Prendendo spunto dal precedente post “conciliazione famiglia lavoro” e dal pedissequo mio commento, riporto dei dati estrapolati da un articolo letto sulla Repubblica sull’imprenditoria femminile degli ultimi anni, meritevoli di attenzione. E ciò con la finalità di instillare una necessaria visione positiva sulle possibilità di lavoro delle donne che funga da spinta al miglioramento, alla creazione di speranze ormai sopite, alla rinascita di stimoli e impulsi nuovi.
Partiamo dall’analisi di una realtà molto conosciuta e già molto discussa: le donne sono penalizzate sul lavoro, guadagnano di meno rispetto ai colleghi maschi, hanno lavori più precari. La causa di ciò è indubbiamente l’onere, tutto a carico totalmente delle donne, di dover conciliare lavoro e famiglia problematica che non tocca, se non in rari casi, gli uomini ai quali perciò vengono affidati lavori stabili, a tempo pieno e con posizioni più elevate.
In questo grigio panorama si ergono poche isole felici quali le modernissime e civilissime Islanda, Finlandia, Norvegia, Svezia e Irlanda. Nella classifica generale per il divario di genere l’Italia si posizione all’80° posto, al 101° per la partecipazione economica e le opportunità; per il divario di reddito ci posizioniamo dopo Trinidad, Tobago e Kirghizistan!!!!!!!!!!!
Ma eccoci alla buona notizia: le cose stanno iniziando a cambiare. Le donne, stanche di rimanere relegate ai margini del mondo lavorativo o addirittura escluse, vogliono un posto di primo piano e si trasformano in imprenditrici.
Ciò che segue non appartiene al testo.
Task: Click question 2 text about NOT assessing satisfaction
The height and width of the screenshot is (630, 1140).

In Italia le lavoratrici autonome arrivano al 16% contro una media europea del 10% (dati dell’Associazione Bancaria Italiana). In un anno – dal 2012 al 2013 – sono nate più di 10 mila imprese guidate da donne (dati dall’Osservatorio Unioncamere) per un totale di 1.424.798 imprese femminili, ossia quasi un quarto di tutte le aziende nazionali. Le ditte gestite da donne sono cresciute più del triplo (0,7%) dell’imprenditoria italiana (0,2%).
Questo perché?
Le donne sono più brave nel lavoro.
Una ricerca del Ministero dell’Economia tedesco ha appurato che le imprese guidate da donne crescono più lentamente ma sono più solide, rendono felici i dipendenti dimostrando sensibilità per il problema della conciliazione tra lavoro e famiglia e presentano un tasso di insolvenza minore.
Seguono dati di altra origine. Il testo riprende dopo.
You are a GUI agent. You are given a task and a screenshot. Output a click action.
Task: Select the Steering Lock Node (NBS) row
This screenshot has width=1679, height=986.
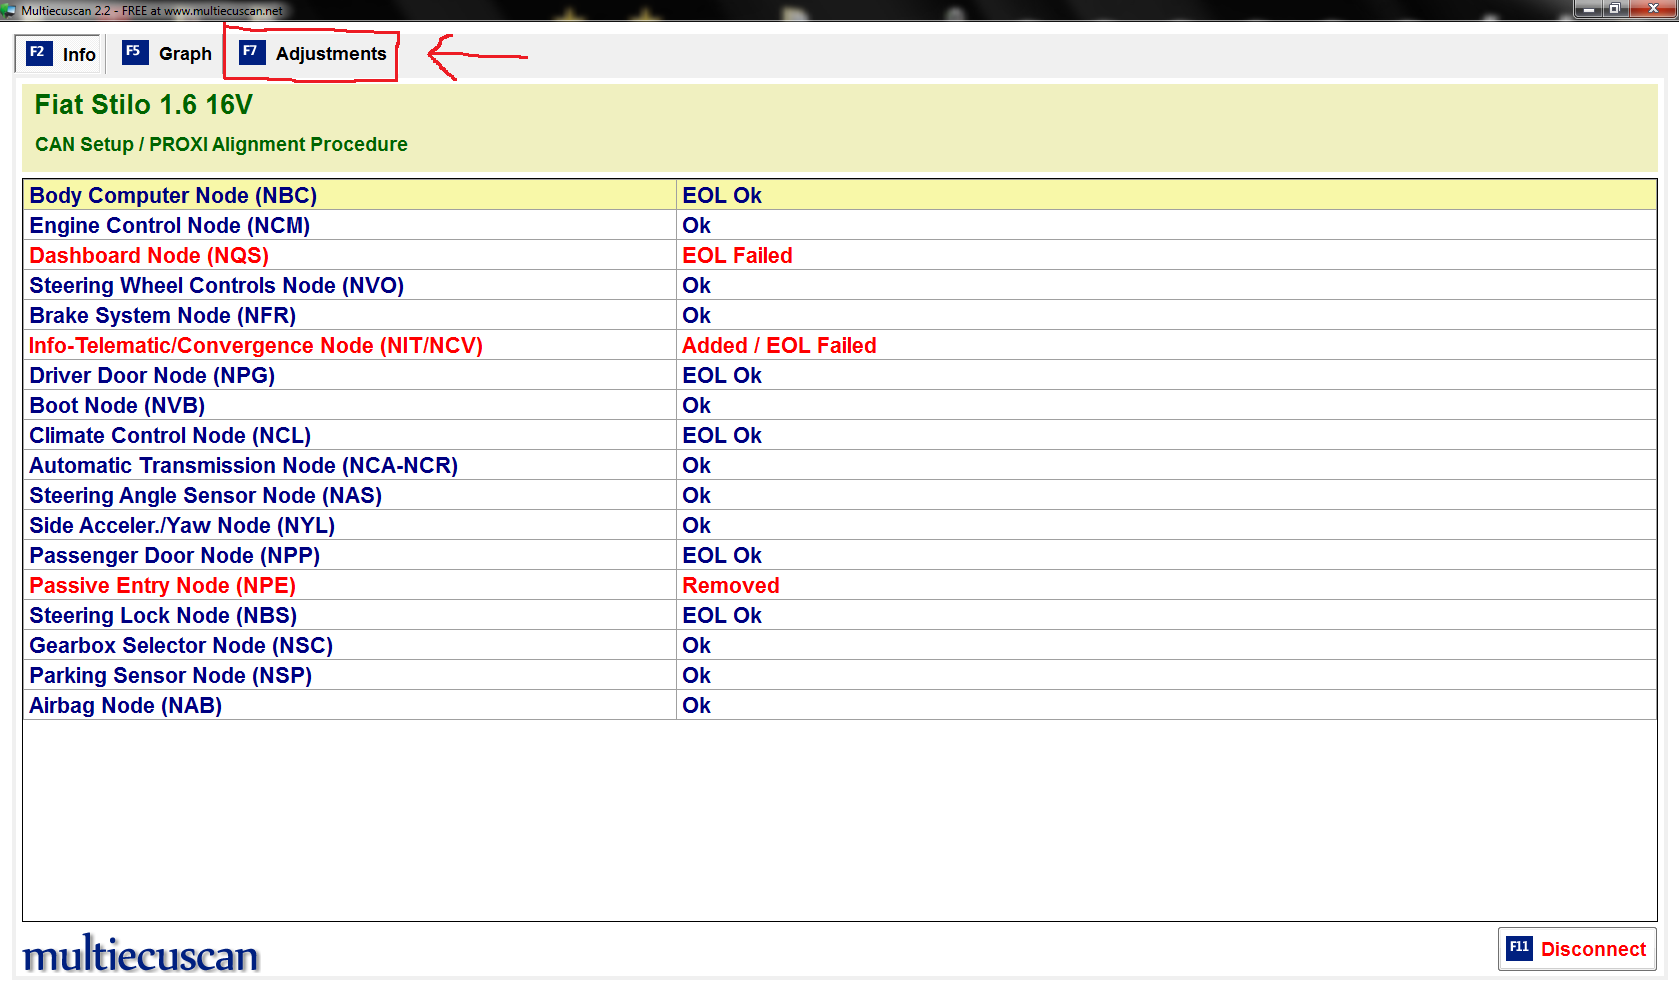point(163,616)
Le donne hanno uno sguardo d’insieme, riescono a fare più cose alla volta, sanno pensare d’anticipo e hanno doti comunicative; di contro, gli uomini affrontano una cosa alla volta, concentrandosi su ogni dettaglio prima di passare alla cosa successiva riuscendo con tale modalità a gestire sistemi complessi ma mancano di capacità relazionali e doti comunicative. Si parla in tali casi di abilità “savant” che hanno alla base un modello cognitivo che si focalizza sui dettagli con scarsa attenzione alle proprie emozioni e a quelle altrui (abilità proprie delle persone affette da autismo).
E così cade il mito secondo il quale per fare carriera bisogna comportarsi come un uomo. Le donne invece sanno conquistare il mercato del lavoro anche grazie alla sensibilità, alla lungimiranza, alla comunicazione multifunzionalità che le contraddistingue e che gli uomini non hanno.